On Thu, Apr 25, 2013 at 8:07 PM, Erik Huelsmann ehuels@gmail.com wrote:
From what I understand now there is no password associated
with a subscription to a list, nor is there any password associated with the owner/admin role of a list.
Can you tell me what you have read that makes it seem like very very insecure? Also, what are you talking about "password associated with ..."?
Am I wrong
in believing that now someone simply has to send emails with a forged From: field to hijack control of the list/subscription?
Well, what made you believe that?
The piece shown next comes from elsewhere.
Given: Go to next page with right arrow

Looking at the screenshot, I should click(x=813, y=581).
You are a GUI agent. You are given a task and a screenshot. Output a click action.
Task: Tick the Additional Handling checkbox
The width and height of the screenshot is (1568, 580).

Is there a simple way that folks can easily hijack a list over email?
As far as I know, it was audited by a company that worries about such things, http://mlmmj.org/docs/readme-security/ , and does not have a problem... can you please show me how/where/when you are able to hijack a list? mlmmj-test@common-lisp.net is a great place to start, and please feel free to hijack it.
Let me know if I have answered all the questions, and let me know the security holes you have discovered.
-- drewc
Indeed you have answered all the questions I asked and this does clarify the current situation.
You did write comments on each of his questions, but could you explain how you think mlmmj addresses the security risks put forward regarding establishing sender identity related to e-mail? I'm not finding an answer to that in your comments. (The fact that the software doesn't contain any security glitches doesn't mean its authentication model is flawless, so the pointer to the security readme isn't the answer I'm looking for.)
Drew responded to me off-list over IM yesterday. The summary of the reaction is: every moderation request uses a unique and randomly generated reply-to address, making it hard(er) to just spoof admin mails.
Bye,
Erik.